We had a currency gain of approximately $20 million in the normal transactions, but then we also have a FAS52 (light)ph balance, which, basically, talks about money you are going to settle within 90 days on your balance sheet.
You have to revalue.
Since the dollar strengthened between the end of the first quarter and the second quarter, we had about a $17 million hit.
So, the net currency impact was fully in profit 3 million for the quarter.
As far as as the sweet spot in growing the business, I think we have to continue to invest in technology, come up with new product offerings, our trade direct operating, I think, is sort of changing the way business is being done.
Continuing to work our supply chain people with our small package solutions is winning business and providing customers a different way to do business.
- Analyst
And then just the last quick question for me.
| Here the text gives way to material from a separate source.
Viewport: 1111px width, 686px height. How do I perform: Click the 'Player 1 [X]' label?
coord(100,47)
If you could give us any color, I know you said you were pleased, but how are initiatives having an impact in the middle market?
Are growth rates getting to where you want them?
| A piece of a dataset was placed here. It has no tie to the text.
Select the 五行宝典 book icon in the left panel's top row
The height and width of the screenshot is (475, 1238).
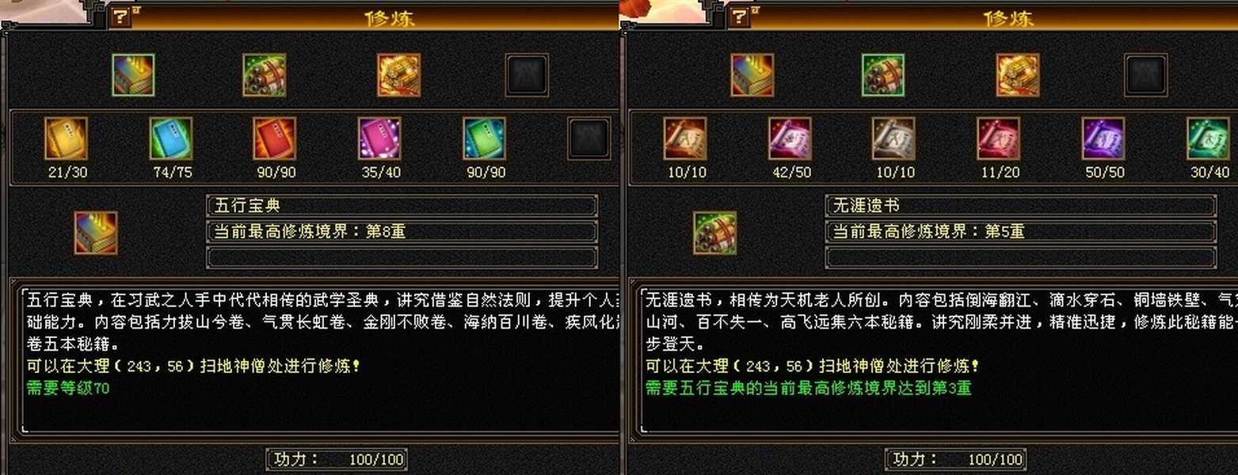(133, 75)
Are they above or below corporate averages?
I must trying to get any kind of bracket you can give us on how the progress is working in that area of the customer set.
- CFO, SVP, Treasurer
I think that is generally one of the big driving forces of the improvement, second quarter versus first quarter.
We announced these initiatives in January.
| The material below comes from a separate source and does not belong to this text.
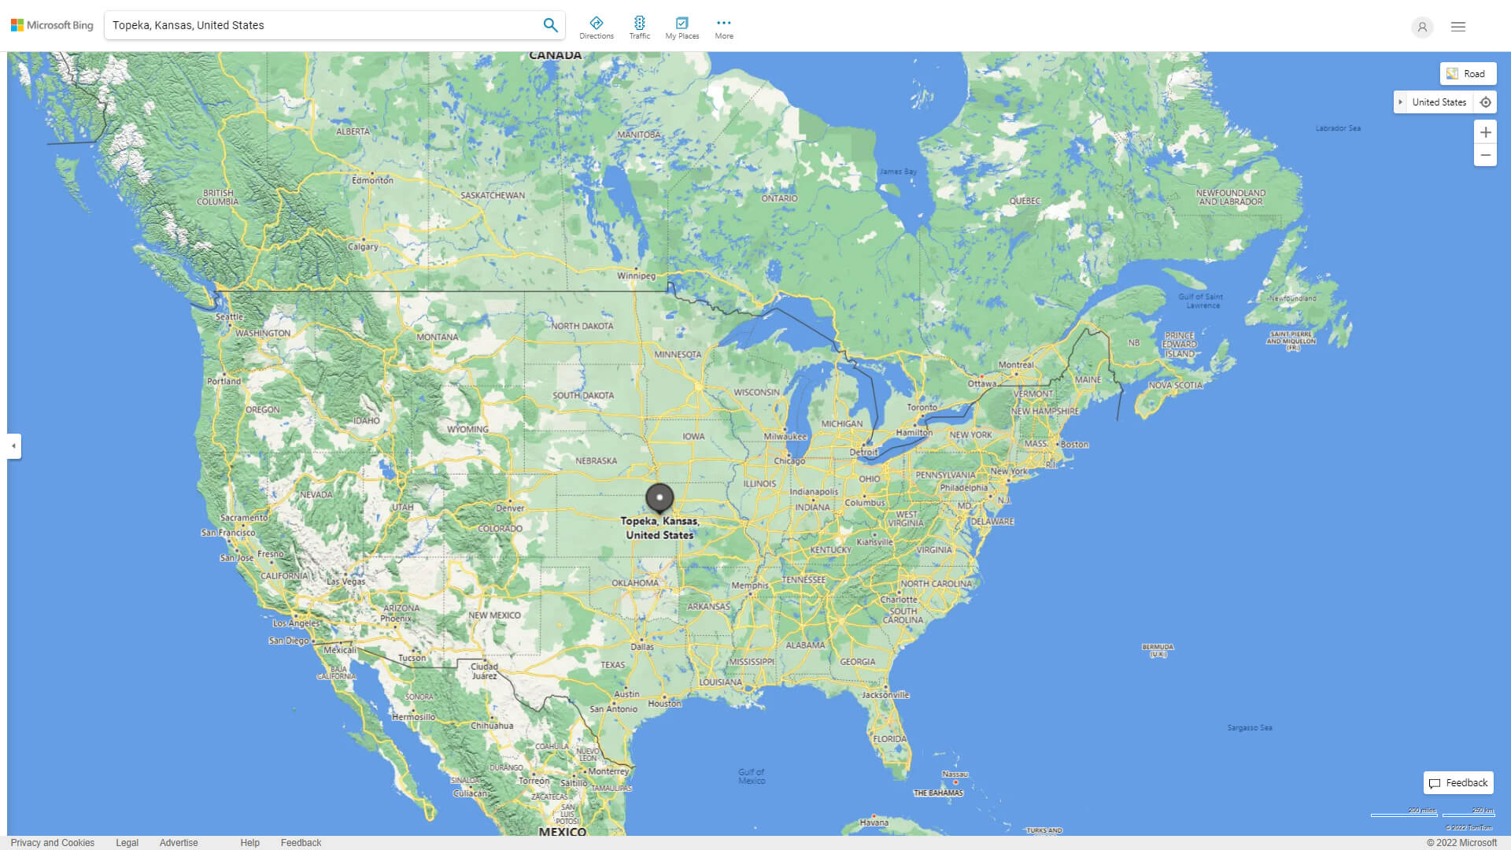Select the Legal menu item
The height and width of the screenshot is (850, 1511).
127,841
We said it'd take a little time to take place.
Obviously, the fact we grew the domestic volume a little faster than we thought we would in the second quarter, says they're kicking in pretty quickly.
If you look at the economy, first quarter to the second quarter, good economy, second quarter economy was certainly no better than the first quarter.
I think you have to attribute most of the improvement to the middle market initiatives.
- Analyst
Okay.
Terrific.
Thank you.
Operator
Thank you.
Your next question is coming from Thomas Wadewitz with J.P. Morgan.
- Analyst
Yes, good morning.
- Analyst
Hi, John.
- Analyst
I have, I guess two different questions for you.
What is on the yield side?
You characterized the yields as being pretty good.
We look at ground yields today, we're up nicely.
How much of that is really the implementation of the ground-fuel surcharge, and how much of that do you think is really actual price that's flowing through to the customer?
- CFO, SVP, Treasurer
Well, the ground-fuel surcharge was up a little over 2% in the second quarter, and so certainly part of the 3.3% increase was fuel surcharge-related.
I think overall our revenue piece increase on the ground was similar to the first quarter so you really didn't see any degradation there.
Both the first quarter and the second quarter this year are a little tough on comps of last year's.
Last year the manufacturing business was growing at a faster pace.
Those are generally heavier packages which will increase the revenue per piece.
So we have seen a little lighter package the first half of this year.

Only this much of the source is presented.